Purpose: To establish a scientifically transparent, chemically defined protocol for generating induced pluripotent stem cell (iPSC)-derived limbal epithelial stem cells (iLESCs) to address the manufacturing limitations associated with proprietary commercial media.Methods: We developed a chemically defined limbal differentiation medium (CDLDM) with fully disclosed supplementation. Differentiation efficiency and purity were compared against a proprietary standard (CnT-30). The protocol was optimized using a corneal stromal cell (CSC) co-culture system.

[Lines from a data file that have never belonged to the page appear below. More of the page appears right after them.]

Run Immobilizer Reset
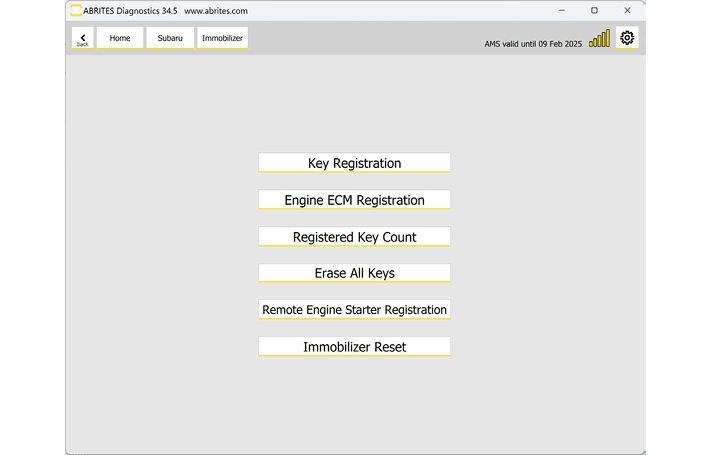354,347
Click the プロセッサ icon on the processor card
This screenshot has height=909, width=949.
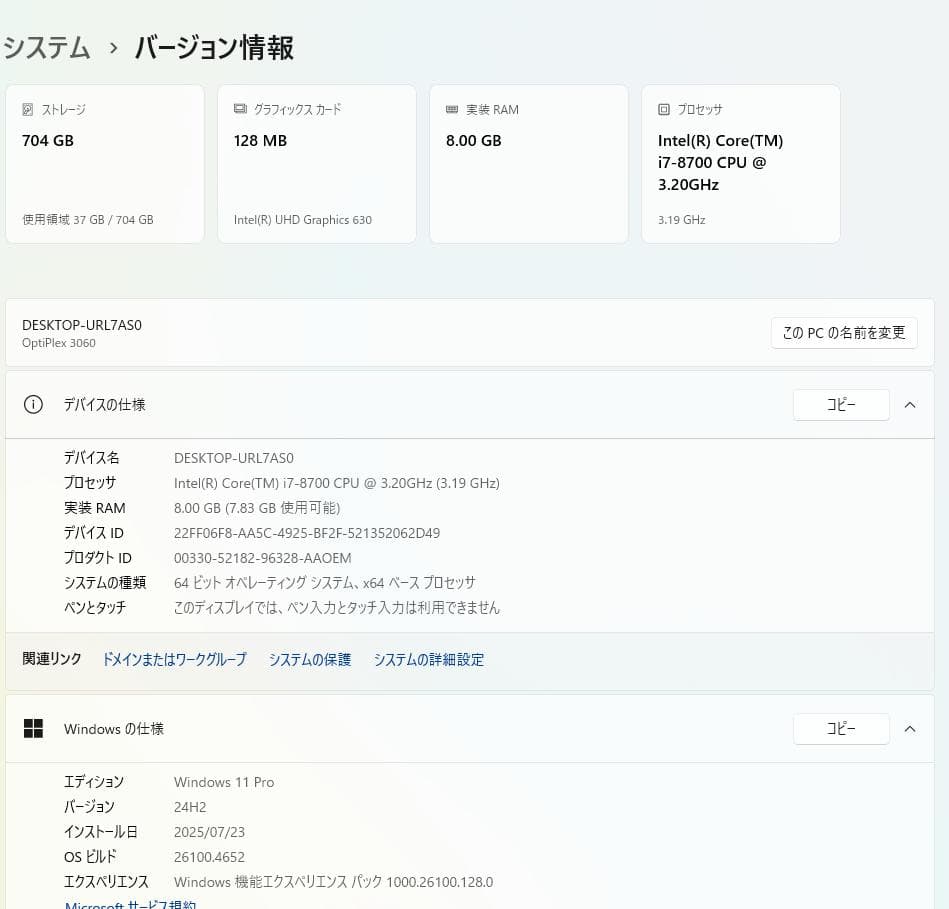coord(663,110)
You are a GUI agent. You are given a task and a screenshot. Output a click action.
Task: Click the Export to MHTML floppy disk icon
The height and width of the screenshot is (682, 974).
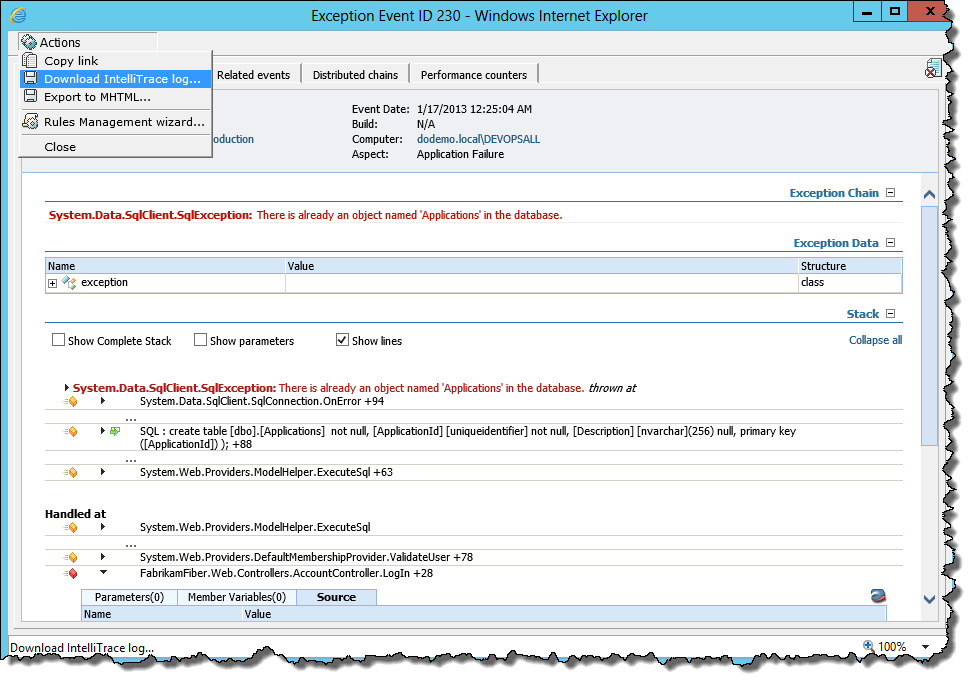[x=30, y=97]
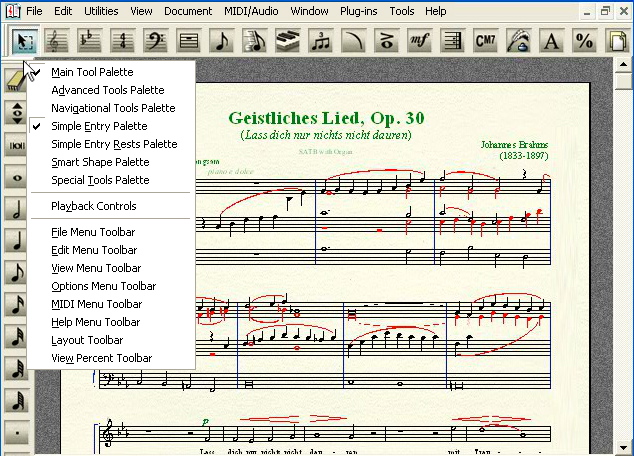Choose the Key Signature tool

(90, 41)
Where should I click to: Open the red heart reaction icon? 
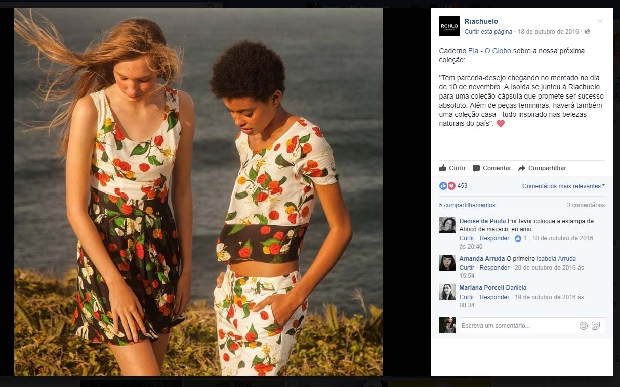(x=451, y=186)
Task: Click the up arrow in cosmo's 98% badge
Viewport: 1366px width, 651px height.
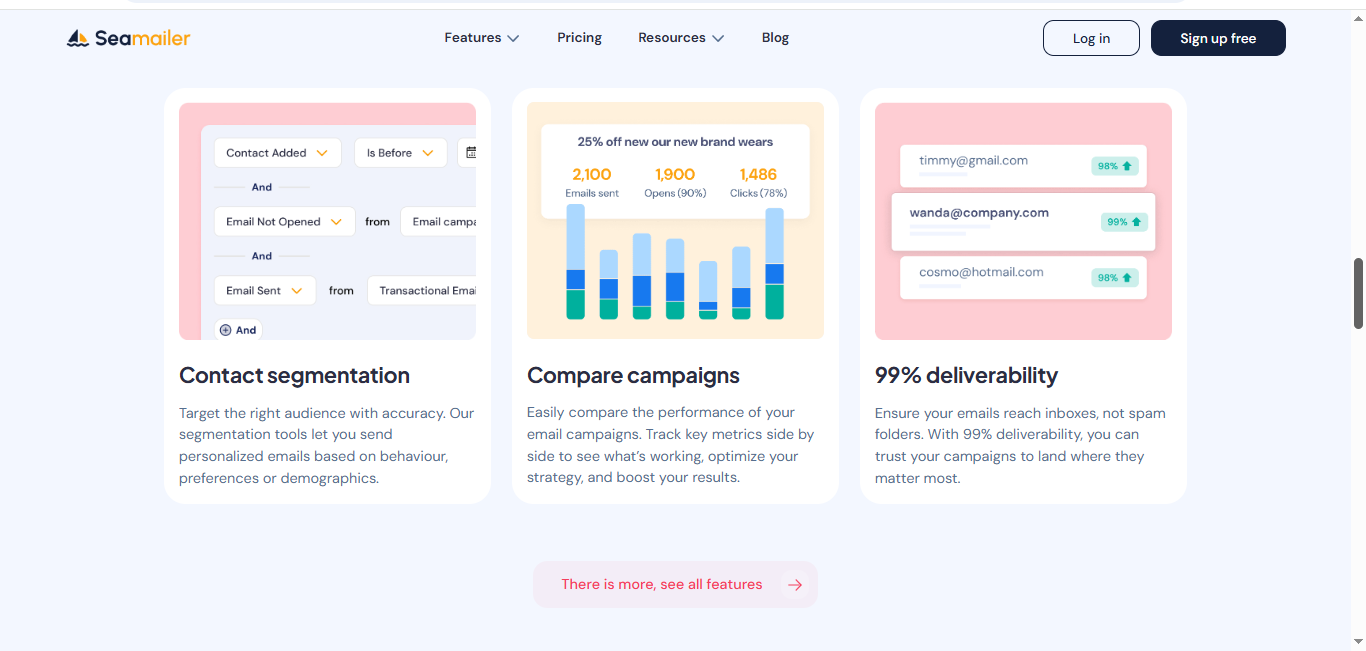Action: coord(1127,278)
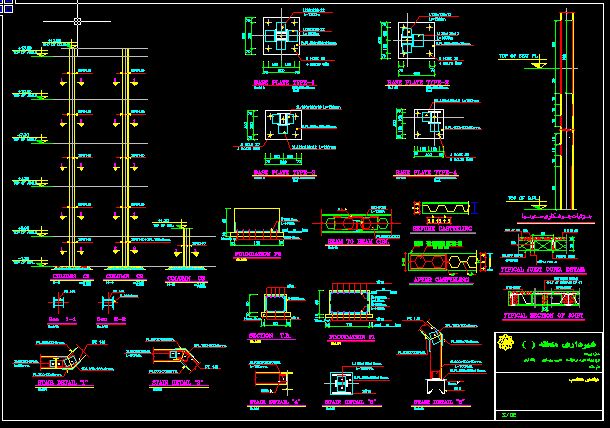Click the Typical Joint Detail title
The width and height of the screenshot is (610, 428).
point(542,270)
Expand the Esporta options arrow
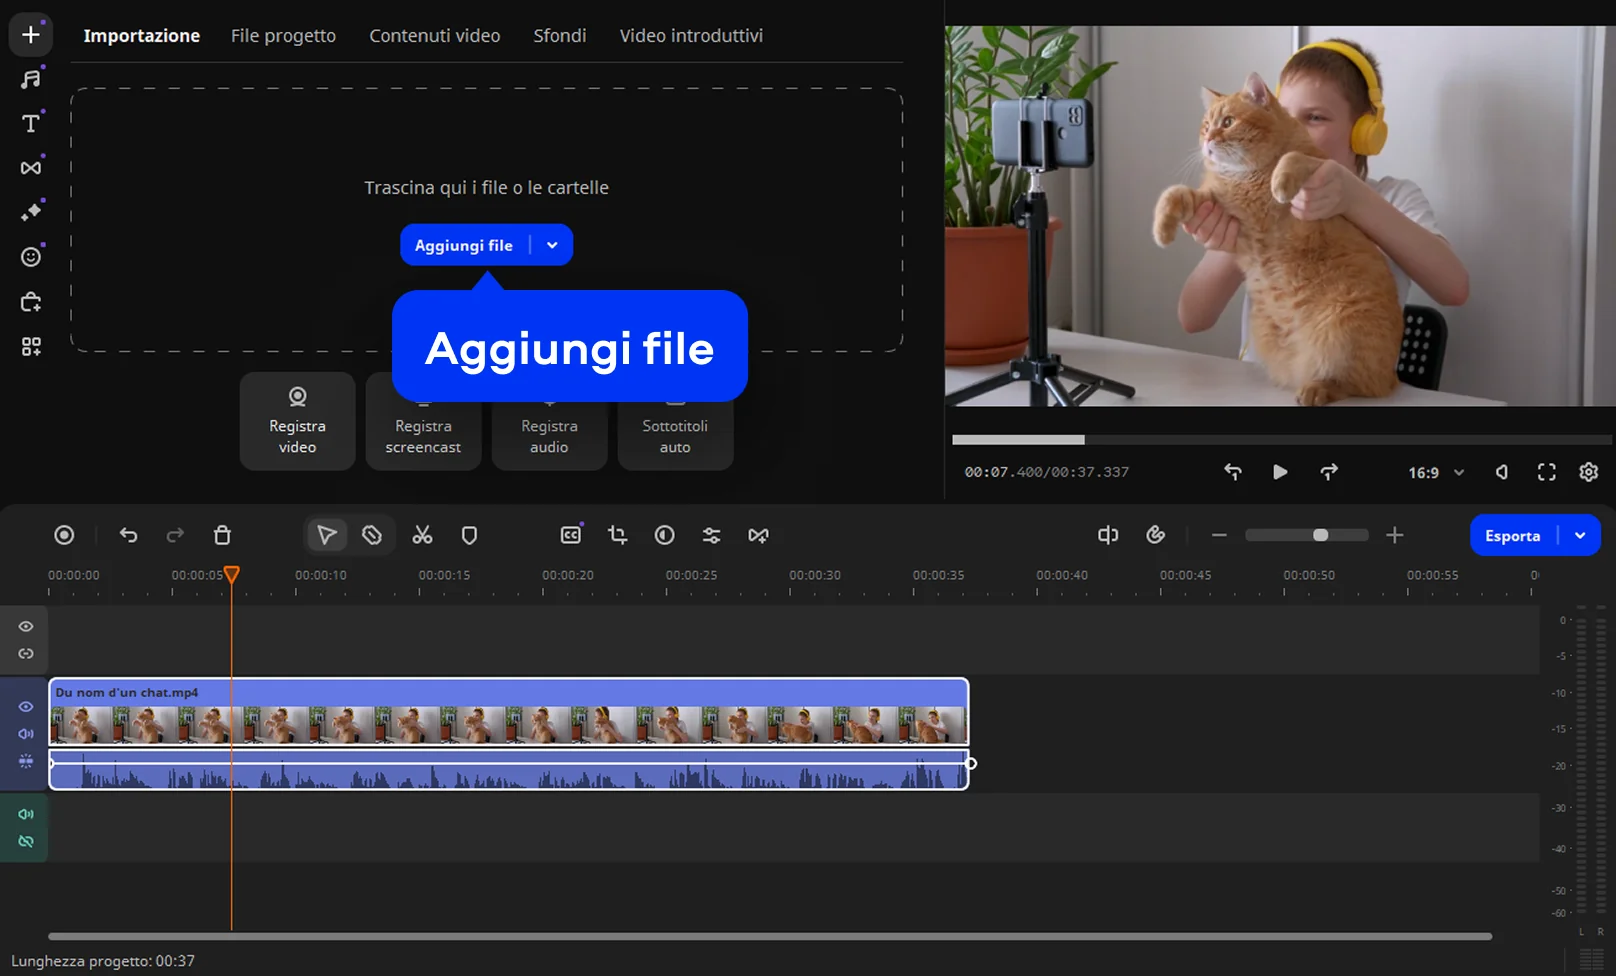 1580,535
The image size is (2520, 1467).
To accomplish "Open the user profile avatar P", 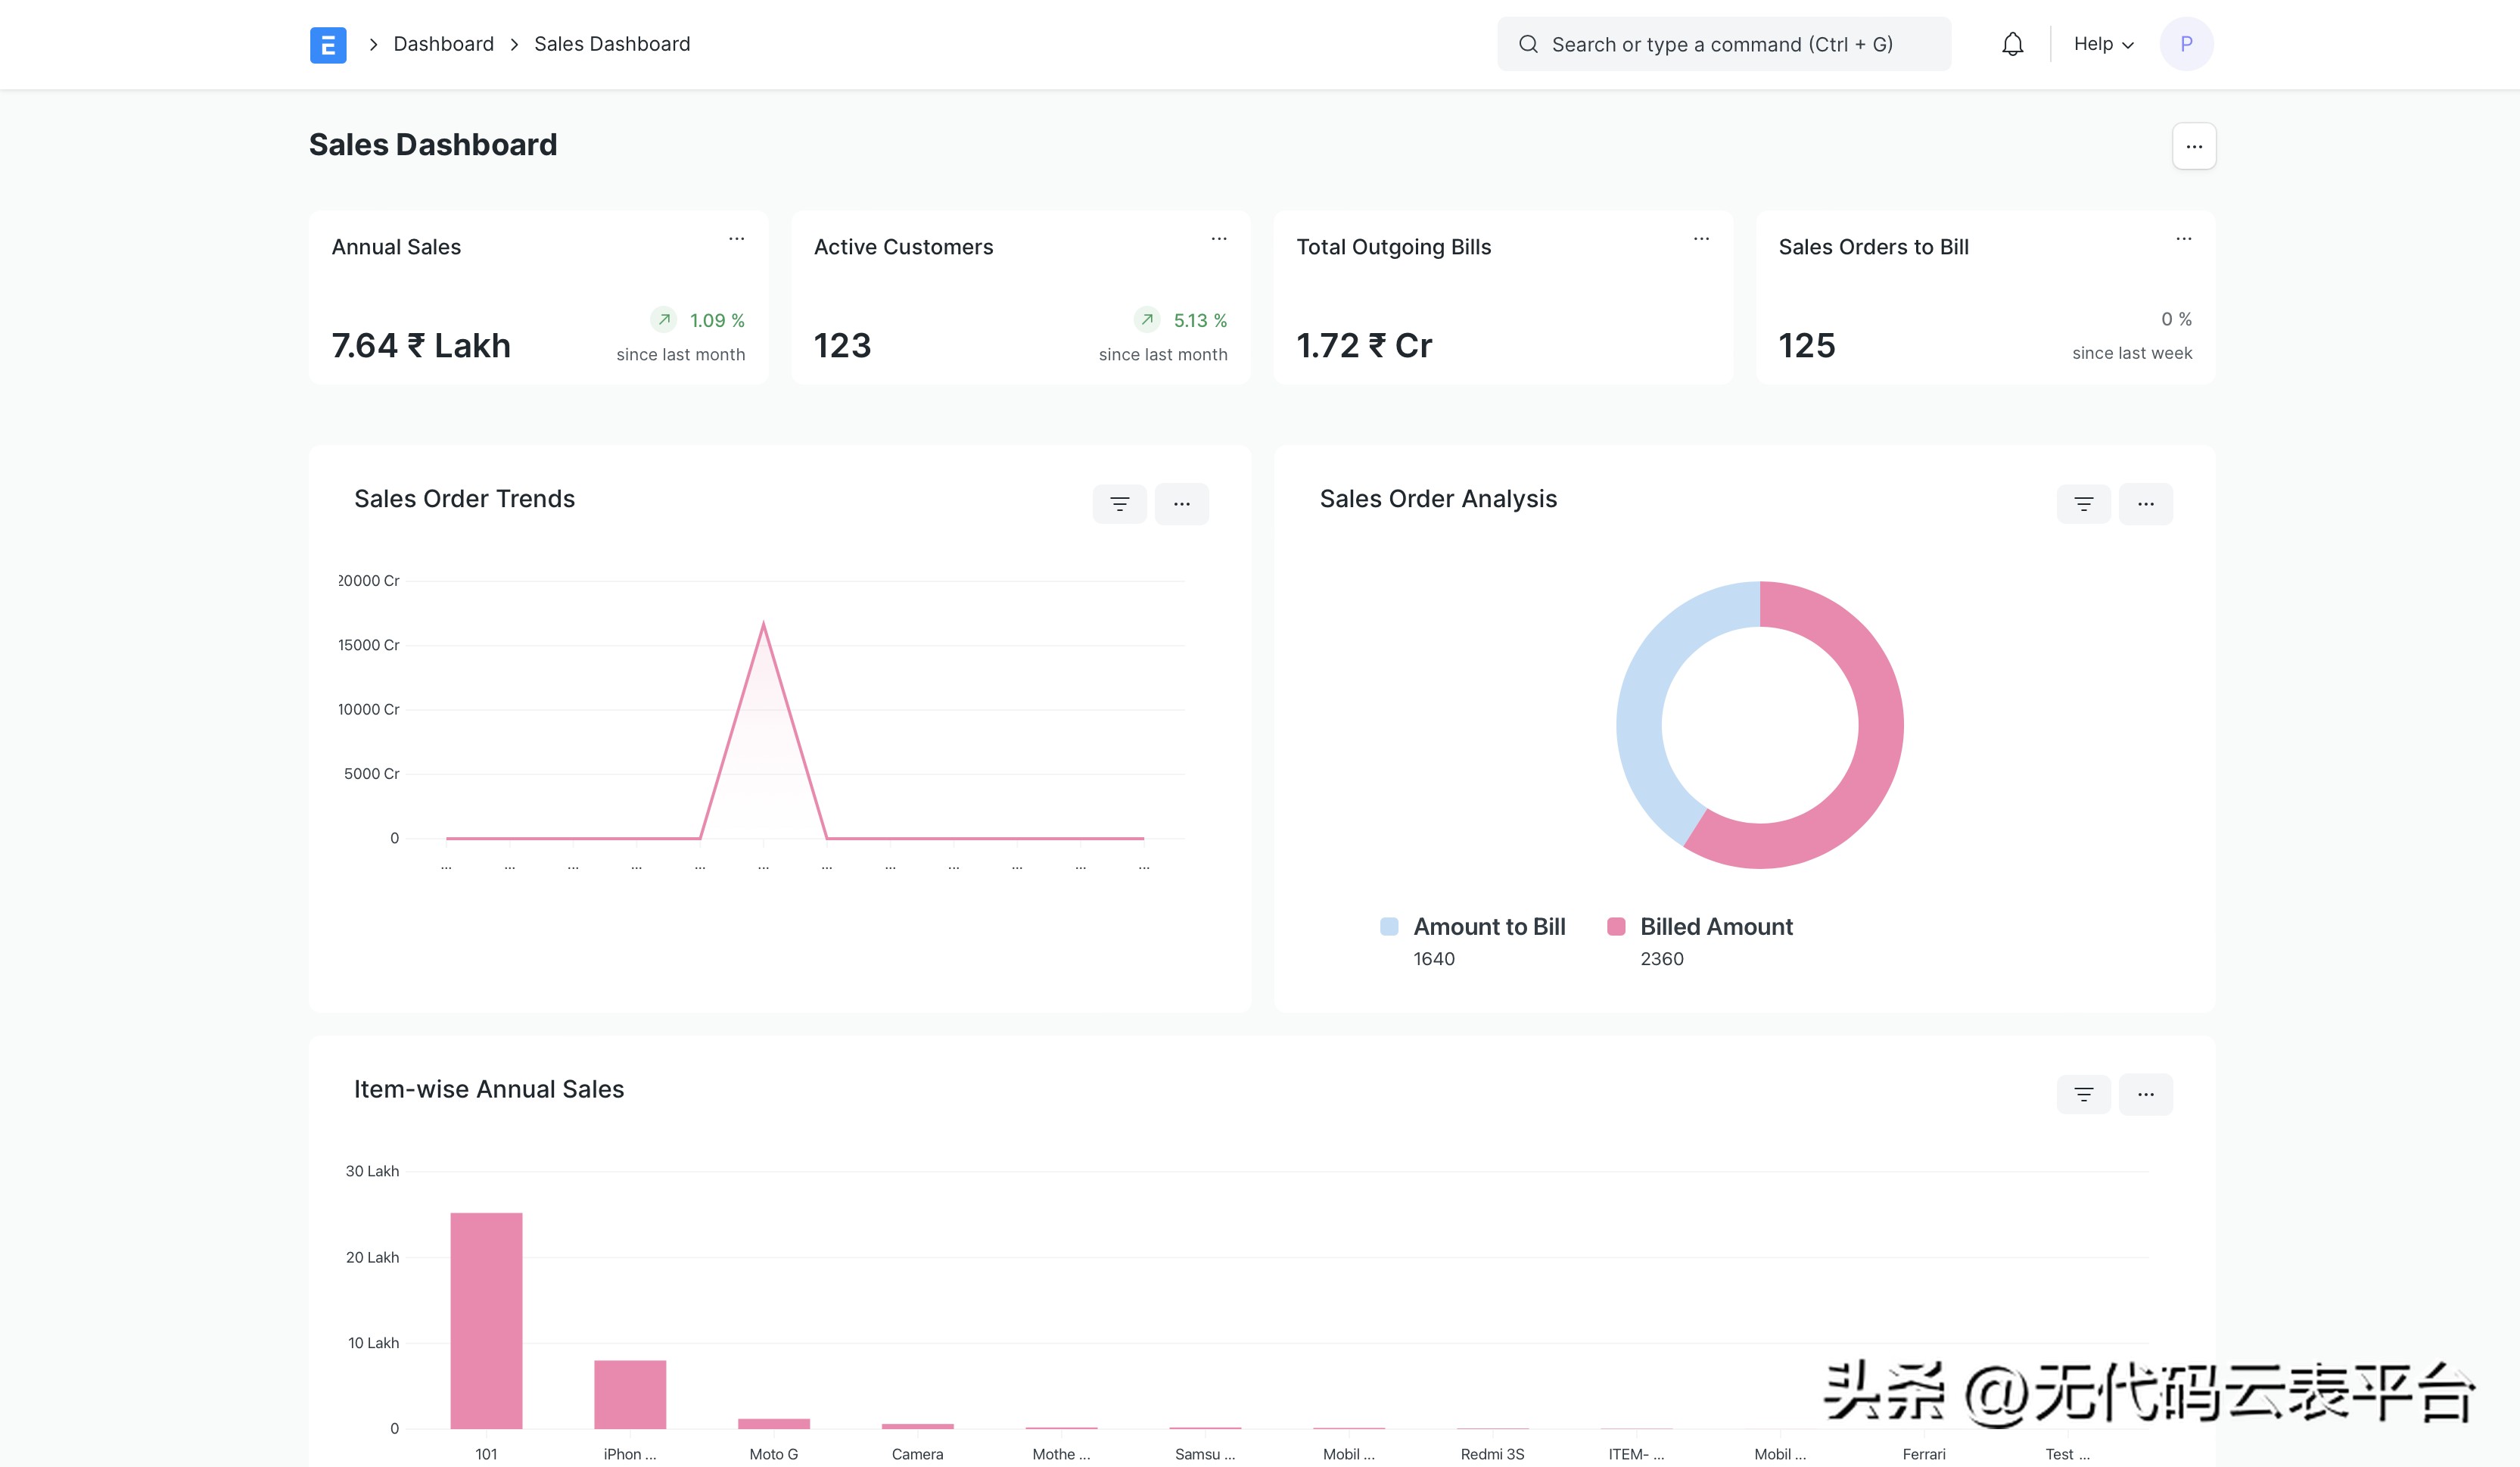I will coord(2186,44).
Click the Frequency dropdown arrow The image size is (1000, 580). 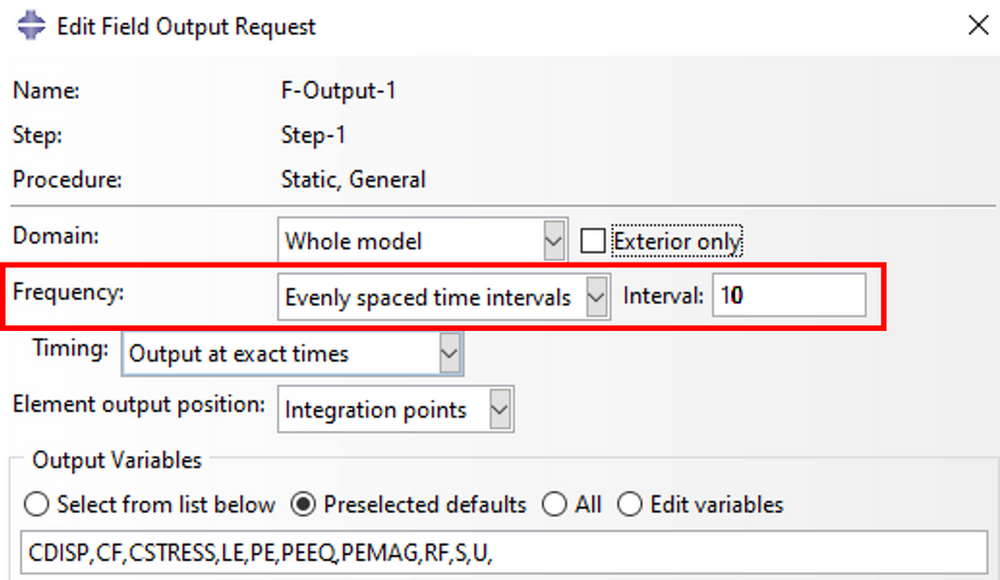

Finally, the developmental plasticity of the generated iLESCs was validated through a subsequent prolonged terminal differentiation phase.Results: CDLDM-derived cells robustly expressed limbal markers (P63, ABCG2) and achieved differentiation efficiency equivalent to the proprietary control while yielding superior epithelial lineage purity. CSC co-culture maintained iLESC identity while upregulating hypoxia-inducible factor-1α (HIF-1α) and nuclear factor erythroid 2-related factor 2 (NRF2) pathways, promoting metabolic reprogramming, cytoskeletal spreading, and off-target lineage suppression. Upon subsequent terminal differentiation, these iLESCs successfully matured, evidenced by decreased stemness markers and the emergence of mature corneal markers (CK3 and CK12).Conclusions: This transparent platform efficiently generates high-purity iLESCs capable of terminal corneal maturation. Furthermore, it elucidates the stromal-mediated metabolic and adhesive signaling essential for maintaining stem cell quality.